Les survivants du génocide des Arméniens ont transmis aux générations suivantes non seulement leurs récits, mais aussi le silence né d’une douleur indicible. Cet héritage est devenu le fondement de la lutte pour la mémoire, la justice et la reconnaissance, notamment pour les communautés arménienne, grecque et assyrienne.
Selon une publication de l’historien Thémistocle Kritikakos, les descendants des survivants du génocide en Australie ont entendu des récits incomplets au sein de leurs familles, ont constaté les traces de souffrances non cicatrisées et se sont donné pour mission de préserver la mémoire historique. C’est pourquoi ils participent activement à la recherche scientifique, aux programmes éducatifs, aux commémorations et aux activités politiques.
L’auteur souligne que la communauté arménienne est devenue l’une des pionnières du mouvement de reconnaissance du génocide, en tissant des réseaux de coopération efficaces et en contribuant également à la mobilisation des communautés grecque et assyrienne. Cette coopération a permis l’adoption de décisions relatives à la reconnaissance des génocides dans plusieurs États, dont la Nouvelle-Galles du Sud, l’Australie-Méridionale et la Tasmanie.
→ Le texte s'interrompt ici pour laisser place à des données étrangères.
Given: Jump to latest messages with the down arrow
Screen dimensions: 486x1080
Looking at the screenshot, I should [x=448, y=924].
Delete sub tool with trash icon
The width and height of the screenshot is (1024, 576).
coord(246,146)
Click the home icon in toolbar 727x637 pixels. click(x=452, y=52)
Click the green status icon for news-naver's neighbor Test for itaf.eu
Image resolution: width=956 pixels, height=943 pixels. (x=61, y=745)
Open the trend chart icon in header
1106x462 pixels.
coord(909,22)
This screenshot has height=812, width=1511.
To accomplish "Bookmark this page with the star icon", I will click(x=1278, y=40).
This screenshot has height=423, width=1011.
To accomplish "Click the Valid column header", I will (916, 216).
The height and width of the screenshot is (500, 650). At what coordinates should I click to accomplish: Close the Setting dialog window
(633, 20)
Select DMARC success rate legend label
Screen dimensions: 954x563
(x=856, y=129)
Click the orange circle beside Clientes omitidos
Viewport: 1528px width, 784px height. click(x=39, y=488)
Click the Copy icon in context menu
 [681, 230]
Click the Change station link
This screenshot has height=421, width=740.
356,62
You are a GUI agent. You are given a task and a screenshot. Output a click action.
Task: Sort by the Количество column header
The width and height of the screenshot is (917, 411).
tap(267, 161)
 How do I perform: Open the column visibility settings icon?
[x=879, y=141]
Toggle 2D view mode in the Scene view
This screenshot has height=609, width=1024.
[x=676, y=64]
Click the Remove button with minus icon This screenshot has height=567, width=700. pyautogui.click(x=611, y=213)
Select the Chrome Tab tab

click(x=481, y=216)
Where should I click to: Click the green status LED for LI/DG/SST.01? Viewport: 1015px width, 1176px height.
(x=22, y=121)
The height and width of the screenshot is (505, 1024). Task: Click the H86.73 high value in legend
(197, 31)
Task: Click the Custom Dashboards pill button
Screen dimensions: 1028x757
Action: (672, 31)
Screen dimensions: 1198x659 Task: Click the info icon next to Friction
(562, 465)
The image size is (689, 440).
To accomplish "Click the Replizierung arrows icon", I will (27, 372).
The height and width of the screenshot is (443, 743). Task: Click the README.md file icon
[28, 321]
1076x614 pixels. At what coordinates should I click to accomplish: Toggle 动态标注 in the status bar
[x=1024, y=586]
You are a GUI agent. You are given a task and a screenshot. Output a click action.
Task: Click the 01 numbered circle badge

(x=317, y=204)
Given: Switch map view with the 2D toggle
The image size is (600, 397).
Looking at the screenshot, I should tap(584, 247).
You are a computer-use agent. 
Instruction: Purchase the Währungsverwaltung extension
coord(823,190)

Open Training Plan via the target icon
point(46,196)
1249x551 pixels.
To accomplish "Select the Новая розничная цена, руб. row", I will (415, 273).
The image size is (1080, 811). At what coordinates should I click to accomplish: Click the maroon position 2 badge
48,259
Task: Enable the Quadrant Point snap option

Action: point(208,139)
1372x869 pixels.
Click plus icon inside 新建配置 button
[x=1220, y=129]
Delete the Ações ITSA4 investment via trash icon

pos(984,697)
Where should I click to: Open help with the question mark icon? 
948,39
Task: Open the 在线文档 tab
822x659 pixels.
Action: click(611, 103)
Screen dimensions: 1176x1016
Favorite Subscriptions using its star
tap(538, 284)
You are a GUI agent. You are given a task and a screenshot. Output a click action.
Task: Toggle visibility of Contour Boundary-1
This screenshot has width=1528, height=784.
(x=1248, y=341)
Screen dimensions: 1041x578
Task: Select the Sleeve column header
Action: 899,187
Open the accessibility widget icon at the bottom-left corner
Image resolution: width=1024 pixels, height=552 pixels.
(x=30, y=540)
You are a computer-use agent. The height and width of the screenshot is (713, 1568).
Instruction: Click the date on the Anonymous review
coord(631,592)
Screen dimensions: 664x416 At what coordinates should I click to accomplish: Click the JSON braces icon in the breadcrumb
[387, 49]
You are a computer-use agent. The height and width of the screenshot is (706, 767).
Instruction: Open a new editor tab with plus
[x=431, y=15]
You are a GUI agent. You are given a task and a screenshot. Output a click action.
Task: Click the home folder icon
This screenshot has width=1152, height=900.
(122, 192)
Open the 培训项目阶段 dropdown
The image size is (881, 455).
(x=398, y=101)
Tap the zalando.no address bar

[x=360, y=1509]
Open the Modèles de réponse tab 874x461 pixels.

L’article accorde également une attention particulière au rôle historique de l’Australie. Durant la Première Guerre mondiale, des soldats australiens, des prisonniers de guerre et des participants à des missions humanitaires ont été témoins des atrocités de masse commises contre les Arméniens, les Grecs et les Assyriens dans l’Empire ottoman. Des volontaires et des personnels médicaux australiens ont également participé aux opérations de sauvetage et d’assistance à des milliers de réfugiés et d’orphelins.
Malgré les progrès réalisés dans certains États, l’Australie n’a pas encore reconnu officiellement le génocide des Arméniens. Cependant, les communautés arménienne, grecque et assyrienne poursuivent leur lutte commune, convaincues que le rétablissement de la justice historique et la préservation de la mémoire sont essentiels non seulement pour faire face au passé, mais aussi pour prévenir de tels crimes à l’avenir.
Selon l’auteur, le négationnisme du génocide demeure une de ses conséquences, et la préservation de la mémoire historique ainsi que l’élargissement de la reconnaissance internationale constituent les meilleurs moyens de lutter contre ce négationnisme.